Scott: So, Nije, let's shift gears just a little bit. You make a strong point in the book about the early church referring to each other as a family, brothers and sisters in Christ. What's the significance of that, and what made that such a dangerous practice in the Roman world?

Nijay: I think it's everything because if you look at the dominant paradigm of how Romans looked at religion, it would basically be government. If you were to use a metaphor or a structure for religion, it's basically the gods are like magistrates, like kings, and humans and worshipers are like subjects. So, there's a lot of clear order and hierarchy and power and structure to all of that. And the Christians shift, not all of it, but dominantly, they shift the ideas to the family. And the family was the one place, I think, in the Roman world. I mean, there was friendship, too, but the family is a place where you practiced intimacy and mutuality that got away from a lot of that cold, structural dimensions of society. Everybody in the Roman world knew what it was, to have parents that you loved, or children that you loved, or siblings that you loved. There's a scholar named Joseph Hellerman. I'm sure you guys know Joseph Hellerman.

Sean: You know it.

Scott: Faculty colleague.

Nijay: Yes, absolutely. Great guy, something I've learned so much from.
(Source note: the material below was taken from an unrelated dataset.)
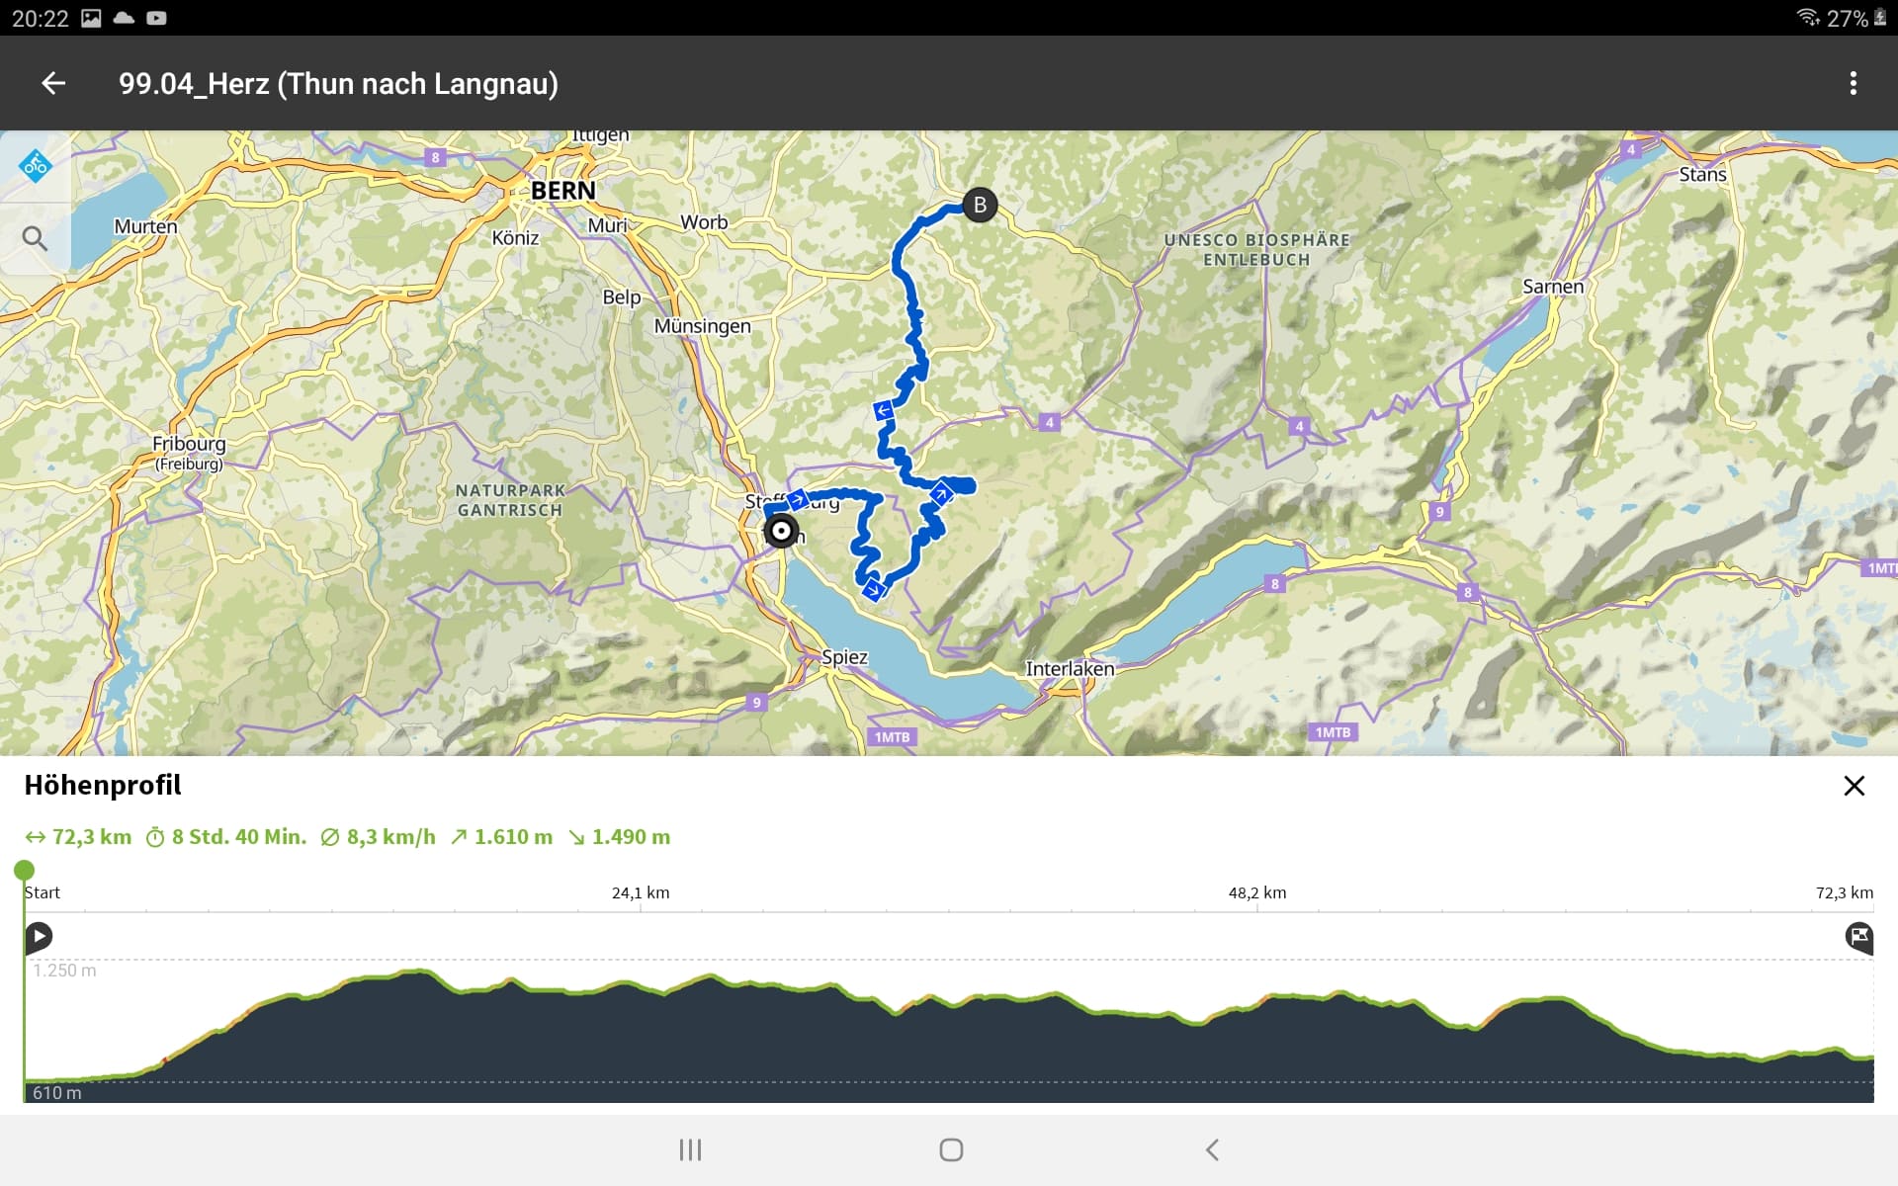Open map search magnifier

click(35, 238)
And he has this really outstanding article where he talks about the Roman world was extremely competitive. It was an agonistic society, meaning you competed with each other for honor. And you did that everywhere at all times, except in your house. The people that you do not compete with are your family members, because you want to actually bring honor to your family members. And Hellerman argues off of the work of Scott Barchi that the sibling relationship was the closest relationship in the family, and the one where ideally you shared honor rather than competed in honor. So for Christians to move religion and center it in the household was to say, "God isn't a tyrant. He's a loving father." And your fellow people around you are not competitors. They're family and friends. And Paul says in Romans, "You're not meant to out-honor each other. You're meant to out-do each other in giving honor to the other." And so we see this beautiful picture of a whole paradigm shift. We're not competitors. We're equals. We're brothers and sisters. Galatians chapter 3, Paul says, "Neither Jew nor Gentile, slave or free, male and female." He doesn't mean we don't use these categories. He understands that it's okay to be proud of being Jewish, which he was. It's okay in the sense that he felt an in-group affinity. It's okay to recognize different jobs in society. But what you can't do is say someone has a leg up before God, or even a leg up as an important part of the community. And this actually has to do with inheritance rights, I think, where he says in a traditional household where they're playing into the Roman system, there might be competition for who is daddy's favorite or mommy's favorite. But in God's household, you are all the same because you share in the one unique sonship of Jesus Christ. You don't just enter the family as a child of God. You enter the family into the capacious identity of God's beloved son transferred from the realm of darkness in the kingdom of the son.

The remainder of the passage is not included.